▶ ACTIVITY: Print exactly the line that contains "Where should I" along with every line beneath it to the end of the records below, and omit pictures.

▶ AVAILABLE DATA:
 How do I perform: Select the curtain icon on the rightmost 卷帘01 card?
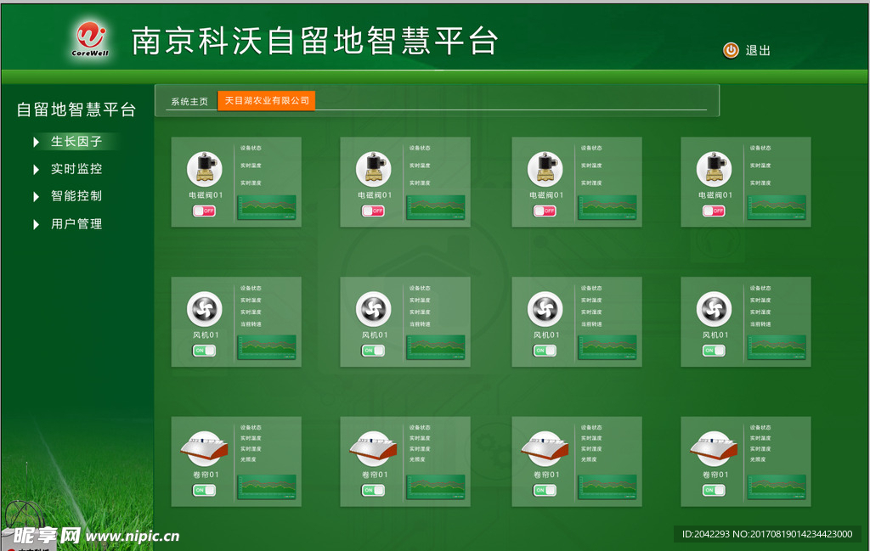pos(714,445)

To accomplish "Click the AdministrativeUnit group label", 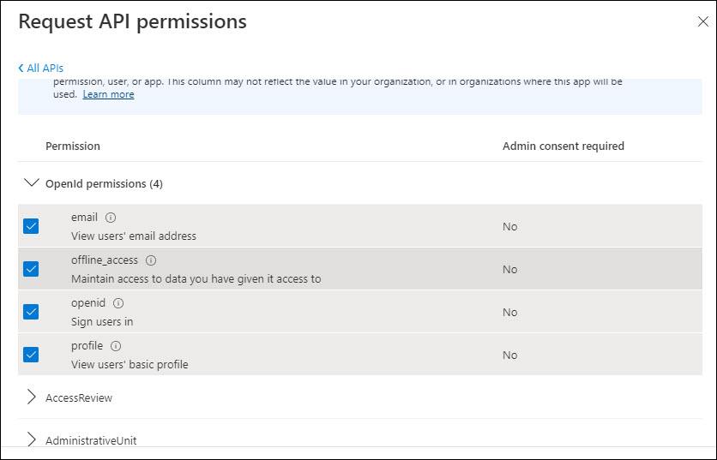I will [x=91, y=440].
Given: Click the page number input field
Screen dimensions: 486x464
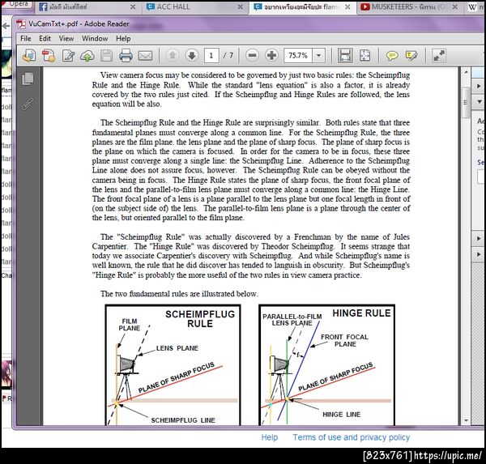Looking at the screenshot, I should pyautogui.click(x=211, y=56).
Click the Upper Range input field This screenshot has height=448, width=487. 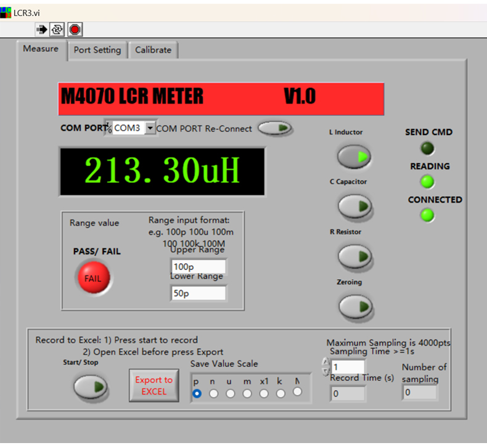(x=198, y=266)
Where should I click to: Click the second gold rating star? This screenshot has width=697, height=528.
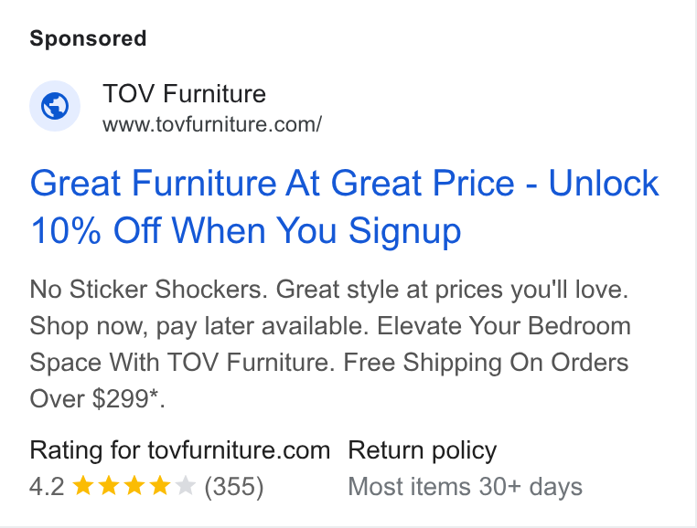[108, 486]
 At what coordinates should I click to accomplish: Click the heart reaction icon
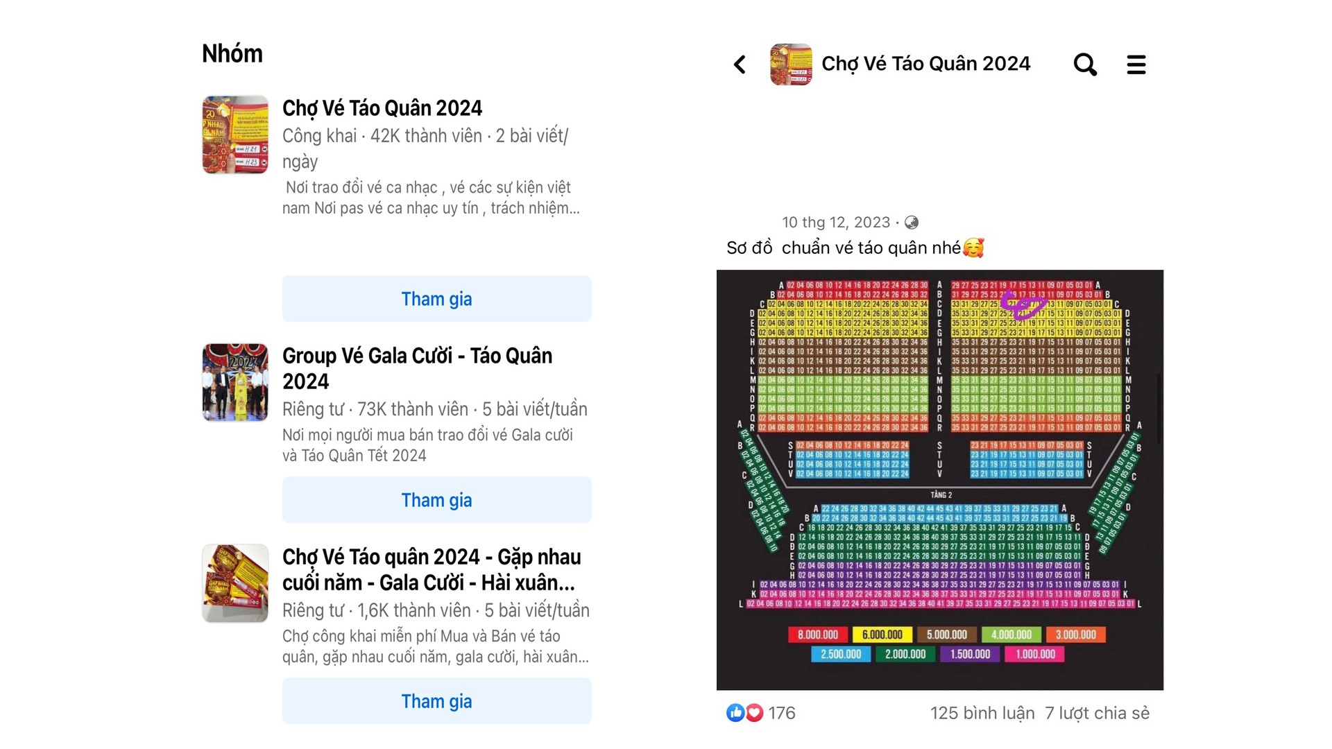tap(754, 712)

▶ COMPLETED EXERCISE:
Where should I click to: Click the second gold rating star? This screenshot has width=697, height=528.
[108, 486]
 At what coordinates should I click to accomplish: Click the heart reaction icon
tap(754, 712)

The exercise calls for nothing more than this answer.